Благодаря такому подходу заодно и общая образованность среди населения была высокой также и у простолюдинов, а не только у знати. А то, кто ж будет им объяснять, почему идёт дождь, чем опасны волчьи ягоды, зачем поливать деревья и всё такое прочее, вплоть до количества герцогств в составе королевства и прочие факты о том, что происходит вокруг. Иначе так любую грозу станут принимать за гнев богов на земли короля да восстание какое-нибудь по глупости и невежеству своему поднимут.
Стремления к знаниям стоило поощрять, считал король, но так как дети крестьян должны были также помогать своим в хозяйстве, а то и обучаться разному ремеслу – пасти скот, лепить посуду, вырезать ложки, таскать мешки на мельницу и прочее, прочее, прочее, то занятия в школах решено было сделать через день три раза в неделю. Остальные дни дети аристократов обучались у частных преподавателей либо имели свободные от занятий дни.
Всё по нынешнему календарю складывалось довольно удачно. Один лунный месяц – тридцать дней, то есть пять недель по шесть дней в каждой. Три дня учебные для всех, остальные в зависимости от распорядка у частных учителей. А само слово «календарь» означало «Дар Калена» – так звали одного учёного эльфа, составившего первый подобный список дат и месяцев, обозначив конкретный годичный цикл, согласно природным и звёздным циклам, их взаимной зависимости, повторяемости и целостности, и как бы «подарив» тот миру, в том числе и людям.
И по нынешнему календарю, за исключением свободных летних месяцев, отложенных на отдых и помощь в сборе урожая, каждый Патердес – первый день любой лунной недели, названный в честь Бога-Отца, всегда попадал на учебный для всех, Матердес – второй день, соответственно в честь Богини-Матери, был для крестьян свободным от школы, третий – Филисдес, в честь Бога-Сына, вновь учебным, а день Богини-Дочери – Фильядес – без школьных занятий, наконец школа вновь ждала их на пятый день Фратердес, посвящённый Богу-Брату, и последний день Богини-Сестры – Сорордес обычно был свободным для всех детей и большинства прислуги, если на то не было каких-то частных распоряжений или договорённости. Всем полагался один беззаботный день отдыха раз в шестидневной лунной неделе.

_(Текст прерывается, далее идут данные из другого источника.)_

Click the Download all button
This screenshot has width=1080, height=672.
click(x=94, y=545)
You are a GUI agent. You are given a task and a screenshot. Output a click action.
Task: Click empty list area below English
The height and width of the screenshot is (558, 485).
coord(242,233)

И сегодня был именно он – день абсолютной свободы. В Олмаре и прислуги было меньше обычного, копошились только прачки, кухарки да горничные, у которых днями отдыха получались как раз нечётные дни, Нейрис специально так распределяла обязанности, чтобы всегда было на кого положиться и кому поручить те или иные хлопоты по дому. И дети были предоставлены сами себе.

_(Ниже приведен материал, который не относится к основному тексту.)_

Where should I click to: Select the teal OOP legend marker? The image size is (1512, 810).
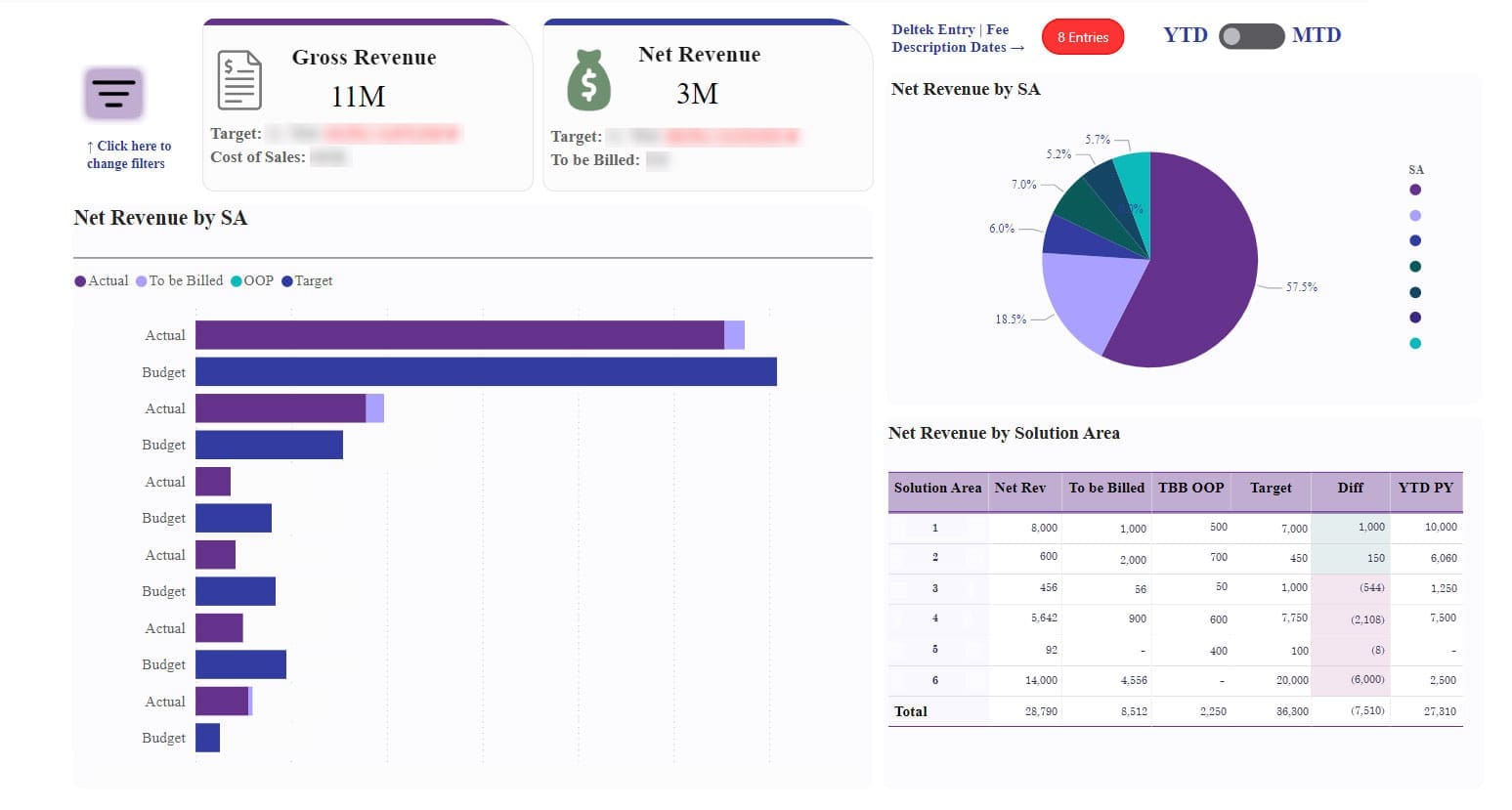237,281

Так что глава всех служанок была крайне рада, что после внезапно свалившегося известия о тревоге отыскала Генри Дайнера столь быстро, даже не спускаясь и не поднимаясь на этаж выше или ниже. Оставалось принца без лишнего разглагольствования потащить вниз, но он мог лучше неё представлять, где сейчас находится его сестра, а потому нельзя было вот так просто хватать мальчишку за руку и без особых объяснениях волочь в зал с тайным ходом в убежище, точнее в один из таких залов, ведь глупо было бы рассчитывать только на одно спасительное место.
– Вот ты где! – выпалила, мысленно восхваляя всех богов, главная горничная, подбегая за угол к длинноволосому мальчишке.

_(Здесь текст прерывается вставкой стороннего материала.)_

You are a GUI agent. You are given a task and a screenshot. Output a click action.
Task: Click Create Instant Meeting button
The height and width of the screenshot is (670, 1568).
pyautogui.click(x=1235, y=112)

Его русые пряди немного вились, красиво обрамляя ушки и щёки, опадая по обе стороны головы пышной причёской и также немного не доставали сзади уровня плеч, как у мастера по фехтованию, но выглядели куда гуще и красиво блестели. Не представляя, что творится у западной башни крепости, он по обыденному не обращал на Нейрис никакого внимания, продолжая заниматься своим делом.
Завтракать ему, как обычно, не хотелось, поутру в мальчонку кусок в горло не лез, максимум он был согласен на пожаренный в масле с чесноком и специями хлеб, смазанный маслом и вареньем. Да запить такой-другой бодрящим сладким чаем, а лучше шоколадным напитком, но тот отец что-то перестал закупать в Гладшире, по крайней мере в Олмар, а замке Триграда запасы ещё оставались.
– Генри, мальчик мой! Беда стряслась! – взволновано охала она и со всей серьёзностью взглянула на него, наклонившись, чтобы их глаза сравнялись, и взяла его за обе руки, чтобы тем самым отвлечь от пинания мяча.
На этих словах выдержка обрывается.